***** Data supplied *****
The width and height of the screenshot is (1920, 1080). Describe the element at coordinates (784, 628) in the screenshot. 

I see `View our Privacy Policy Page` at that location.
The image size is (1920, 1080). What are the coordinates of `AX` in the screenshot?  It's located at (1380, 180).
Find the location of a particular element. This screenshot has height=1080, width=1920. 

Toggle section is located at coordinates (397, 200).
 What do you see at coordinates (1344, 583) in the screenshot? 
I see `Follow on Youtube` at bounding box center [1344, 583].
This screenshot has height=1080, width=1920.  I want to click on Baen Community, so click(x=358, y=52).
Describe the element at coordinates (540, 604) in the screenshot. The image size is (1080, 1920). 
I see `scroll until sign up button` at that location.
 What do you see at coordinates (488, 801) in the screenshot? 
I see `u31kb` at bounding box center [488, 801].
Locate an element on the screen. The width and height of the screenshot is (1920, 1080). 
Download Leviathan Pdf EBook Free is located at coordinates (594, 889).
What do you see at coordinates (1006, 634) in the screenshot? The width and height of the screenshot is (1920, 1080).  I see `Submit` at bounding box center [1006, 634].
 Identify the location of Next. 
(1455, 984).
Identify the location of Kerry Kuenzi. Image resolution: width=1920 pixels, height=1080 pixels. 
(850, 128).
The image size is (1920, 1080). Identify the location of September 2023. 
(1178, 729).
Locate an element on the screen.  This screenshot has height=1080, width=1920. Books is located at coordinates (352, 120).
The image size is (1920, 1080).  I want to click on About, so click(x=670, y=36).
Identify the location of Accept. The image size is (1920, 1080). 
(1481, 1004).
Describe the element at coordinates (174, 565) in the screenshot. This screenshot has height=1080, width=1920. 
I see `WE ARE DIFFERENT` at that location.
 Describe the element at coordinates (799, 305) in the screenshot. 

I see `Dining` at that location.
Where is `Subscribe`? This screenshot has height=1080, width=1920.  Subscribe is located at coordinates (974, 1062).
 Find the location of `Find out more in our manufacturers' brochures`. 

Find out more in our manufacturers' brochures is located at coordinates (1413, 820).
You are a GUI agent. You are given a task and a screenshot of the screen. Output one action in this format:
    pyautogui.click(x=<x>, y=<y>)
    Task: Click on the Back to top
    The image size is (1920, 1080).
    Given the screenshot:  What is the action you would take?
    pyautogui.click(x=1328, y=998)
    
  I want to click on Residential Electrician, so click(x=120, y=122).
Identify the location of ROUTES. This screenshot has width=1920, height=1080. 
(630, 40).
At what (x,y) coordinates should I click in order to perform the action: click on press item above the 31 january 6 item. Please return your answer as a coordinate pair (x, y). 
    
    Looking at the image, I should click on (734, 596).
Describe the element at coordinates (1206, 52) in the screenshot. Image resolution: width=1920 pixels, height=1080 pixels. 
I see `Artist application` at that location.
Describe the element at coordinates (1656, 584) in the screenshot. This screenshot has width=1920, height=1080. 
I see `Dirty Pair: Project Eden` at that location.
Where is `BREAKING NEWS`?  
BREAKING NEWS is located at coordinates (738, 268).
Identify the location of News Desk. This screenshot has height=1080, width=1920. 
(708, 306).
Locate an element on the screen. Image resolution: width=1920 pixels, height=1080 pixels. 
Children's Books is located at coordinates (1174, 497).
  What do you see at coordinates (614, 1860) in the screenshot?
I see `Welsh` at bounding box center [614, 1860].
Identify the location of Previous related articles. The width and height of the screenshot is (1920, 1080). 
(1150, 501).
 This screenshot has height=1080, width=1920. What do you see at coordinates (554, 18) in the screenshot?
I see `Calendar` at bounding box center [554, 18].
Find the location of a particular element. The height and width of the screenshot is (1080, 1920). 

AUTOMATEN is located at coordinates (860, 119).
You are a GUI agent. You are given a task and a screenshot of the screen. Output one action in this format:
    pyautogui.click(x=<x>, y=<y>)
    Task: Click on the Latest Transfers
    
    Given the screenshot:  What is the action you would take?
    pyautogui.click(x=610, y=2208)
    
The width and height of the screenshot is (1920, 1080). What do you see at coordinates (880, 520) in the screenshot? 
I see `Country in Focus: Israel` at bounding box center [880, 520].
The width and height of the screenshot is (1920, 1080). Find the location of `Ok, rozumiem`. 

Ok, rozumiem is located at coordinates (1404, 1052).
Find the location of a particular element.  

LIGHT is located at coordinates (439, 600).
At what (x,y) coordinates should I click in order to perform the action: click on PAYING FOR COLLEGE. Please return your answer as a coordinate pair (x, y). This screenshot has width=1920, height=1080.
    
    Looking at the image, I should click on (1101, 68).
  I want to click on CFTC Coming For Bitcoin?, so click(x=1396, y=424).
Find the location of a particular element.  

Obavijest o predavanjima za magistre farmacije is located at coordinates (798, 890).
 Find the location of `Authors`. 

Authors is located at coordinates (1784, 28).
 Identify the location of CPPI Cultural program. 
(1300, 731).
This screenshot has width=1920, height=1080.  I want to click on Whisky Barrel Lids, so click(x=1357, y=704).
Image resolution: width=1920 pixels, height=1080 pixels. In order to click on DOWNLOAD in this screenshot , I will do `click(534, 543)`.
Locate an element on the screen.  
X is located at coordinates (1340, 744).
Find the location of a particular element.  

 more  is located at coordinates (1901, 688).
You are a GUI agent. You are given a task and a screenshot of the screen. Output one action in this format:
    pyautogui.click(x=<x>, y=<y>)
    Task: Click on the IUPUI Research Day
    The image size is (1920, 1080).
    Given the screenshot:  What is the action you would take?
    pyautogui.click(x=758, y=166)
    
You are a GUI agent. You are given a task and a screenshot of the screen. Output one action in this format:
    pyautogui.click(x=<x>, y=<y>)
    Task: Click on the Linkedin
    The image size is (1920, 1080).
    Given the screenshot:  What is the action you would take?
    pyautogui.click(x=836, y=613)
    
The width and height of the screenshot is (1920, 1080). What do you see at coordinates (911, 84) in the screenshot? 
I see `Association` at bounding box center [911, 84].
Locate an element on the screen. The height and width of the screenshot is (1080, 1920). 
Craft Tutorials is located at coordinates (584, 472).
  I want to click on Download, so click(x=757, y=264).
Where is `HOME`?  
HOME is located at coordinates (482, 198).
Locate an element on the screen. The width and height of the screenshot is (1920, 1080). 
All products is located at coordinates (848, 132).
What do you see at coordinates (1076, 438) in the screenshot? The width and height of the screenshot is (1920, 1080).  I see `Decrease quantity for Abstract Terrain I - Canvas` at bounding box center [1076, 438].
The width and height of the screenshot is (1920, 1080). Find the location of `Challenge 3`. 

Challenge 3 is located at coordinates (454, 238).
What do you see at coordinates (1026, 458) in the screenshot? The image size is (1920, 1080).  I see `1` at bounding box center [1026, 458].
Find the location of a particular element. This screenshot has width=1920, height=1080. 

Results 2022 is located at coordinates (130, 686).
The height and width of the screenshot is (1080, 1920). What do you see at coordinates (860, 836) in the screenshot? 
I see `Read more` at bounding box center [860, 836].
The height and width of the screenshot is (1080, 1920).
*****
> _Your instructions_: Please reproduce word for word the lines above, beginning at the line that contains "What do you see at coordinates (614, 1860)" and stopping after the line that contains "LIGHT is located at coordinates (439, 600).".

> _Reply to the task_:
  What do you see at coordinates (614, 1860) in the screenshot?
I see `Welsh` at bounding box center [614, 1860].
Identify the location of Previous related articles. The width and height of the screenshot is (1920, 1080). 
(1150, 501).
 This screenshot has height=1080, width=1920. What do you see at coordinates (554, 18) in the screenshot?
I see `Calendar` at bounding box center [554, 18].
Find the location of a particular element. The height and width of the screenshot is (1080, 1920). 

AUTOMATEN is located at coordinates (860, 119).
You are a GUI agent. You are given a task and a screenshot of the screen. Output one action in this format:
    pyautogui.click(x=<x>, y=<y>)
    Task: Click on the Latest Transfers
    
    Given the screenshot:  What is the action you would take?
    pyautogui.click(x=610, y=2208)
    
The width and height of the screenshot is (1920, 1080). What do you see at coordinates (880, 520) in the screenshot? 
I see `Country in Focus: Israel` at bounding box center [880, 520].
The width and height of the screenshot is (1920, 1080). Find the location of `Ok, rozumiem`. 

Ok, rozumiem is located at coordinates (1404, 1052).
Find the location of a particular element.  

LIGHT is located at coordinates (439, 600).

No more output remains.